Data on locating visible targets
## start

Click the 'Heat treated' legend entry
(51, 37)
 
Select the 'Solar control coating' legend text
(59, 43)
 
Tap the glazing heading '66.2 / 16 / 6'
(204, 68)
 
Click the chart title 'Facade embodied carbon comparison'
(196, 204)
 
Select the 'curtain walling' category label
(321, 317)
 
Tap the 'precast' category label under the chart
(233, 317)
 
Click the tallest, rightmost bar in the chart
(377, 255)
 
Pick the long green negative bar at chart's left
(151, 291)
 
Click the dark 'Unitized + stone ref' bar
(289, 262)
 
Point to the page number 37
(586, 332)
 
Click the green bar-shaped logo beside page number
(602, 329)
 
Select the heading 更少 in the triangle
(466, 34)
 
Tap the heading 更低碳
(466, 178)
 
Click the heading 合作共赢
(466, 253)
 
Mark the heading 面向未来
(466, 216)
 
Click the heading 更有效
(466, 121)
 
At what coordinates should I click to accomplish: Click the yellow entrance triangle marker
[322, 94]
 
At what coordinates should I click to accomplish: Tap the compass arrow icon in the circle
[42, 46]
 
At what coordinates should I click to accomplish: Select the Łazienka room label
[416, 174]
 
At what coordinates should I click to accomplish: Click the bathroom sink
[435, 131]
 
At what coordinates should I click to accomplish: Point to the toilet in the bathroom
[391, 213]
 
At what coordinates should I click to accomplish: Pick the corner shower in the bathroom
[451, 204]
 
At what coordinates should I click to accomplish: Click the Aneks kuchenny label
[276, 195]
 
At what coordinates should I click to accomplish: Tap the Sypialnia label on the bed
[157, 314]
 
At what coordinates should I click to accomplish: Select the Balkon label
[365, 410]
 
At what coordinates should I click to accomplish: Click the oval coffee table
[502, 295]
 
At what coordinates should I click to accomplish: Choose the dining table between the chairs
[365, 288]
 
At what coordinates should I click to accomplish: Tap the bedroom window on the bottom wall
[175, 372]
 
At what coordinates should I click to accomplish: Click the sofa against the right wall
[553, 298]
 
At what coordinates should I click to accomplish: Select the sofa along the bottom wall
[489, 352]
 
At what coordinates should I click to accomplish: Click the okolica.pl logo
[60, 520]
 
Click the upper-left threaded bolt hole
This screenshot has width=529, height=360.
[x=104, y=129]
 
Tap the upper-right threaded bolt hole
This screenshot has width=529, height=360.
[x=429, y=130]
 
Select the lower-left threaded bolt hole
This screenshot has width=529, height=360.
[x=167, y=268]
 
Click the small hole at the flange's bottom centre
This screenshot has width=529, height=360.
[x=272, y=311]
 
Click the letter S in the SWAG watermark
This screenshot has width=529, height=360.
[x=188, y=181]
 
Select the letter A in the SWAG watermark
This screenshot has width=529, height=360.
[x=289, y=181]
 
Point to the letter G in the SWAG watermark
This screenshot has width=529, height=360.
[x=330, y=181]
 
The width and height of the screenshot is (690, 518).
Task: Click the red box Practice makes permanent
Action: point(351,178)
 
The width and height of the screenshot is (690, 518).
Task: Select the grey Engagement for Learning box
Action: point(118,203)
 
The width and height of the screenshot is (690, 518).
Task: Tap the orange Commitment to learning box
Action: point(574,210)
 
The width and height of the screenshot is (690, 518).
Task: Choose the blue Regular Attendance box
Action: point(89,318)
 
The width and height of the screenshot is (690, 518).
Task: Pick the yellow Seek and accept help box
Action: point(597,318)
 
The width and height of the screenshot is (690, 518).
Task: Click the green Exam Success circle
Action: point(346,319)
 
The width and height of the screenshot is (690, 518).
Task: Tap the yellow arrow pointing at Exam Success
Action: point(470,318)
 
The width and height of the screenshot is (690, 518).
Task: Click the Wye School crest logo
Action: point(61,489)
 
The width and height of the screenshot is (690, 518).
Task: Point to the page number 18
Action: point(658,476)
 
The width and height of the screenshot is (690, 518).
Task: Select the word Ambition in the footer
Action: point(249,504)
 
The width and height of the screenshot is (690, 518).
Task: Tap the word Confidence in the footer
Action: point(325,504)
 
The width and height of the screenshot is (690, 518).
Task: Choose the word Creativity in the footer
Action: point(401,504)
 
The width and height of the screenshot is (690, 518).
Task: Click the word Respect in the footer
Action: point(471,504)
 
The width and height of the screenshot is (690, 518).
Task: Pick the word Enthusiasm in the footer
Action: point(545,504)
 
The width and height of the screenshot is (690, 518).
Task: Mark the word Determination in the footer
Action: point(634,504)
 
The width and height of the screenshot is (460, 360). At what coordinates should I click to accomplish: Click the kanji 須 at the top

## end

# Problem statement:
Return every line of the listing above that contains the string "circle", treating uppercase and lowercase as different.

# Correct answer:
At what coordinates should I click to accomplish: Tap the compass arrow icon in the circle
Task: Click the green Exam Success circle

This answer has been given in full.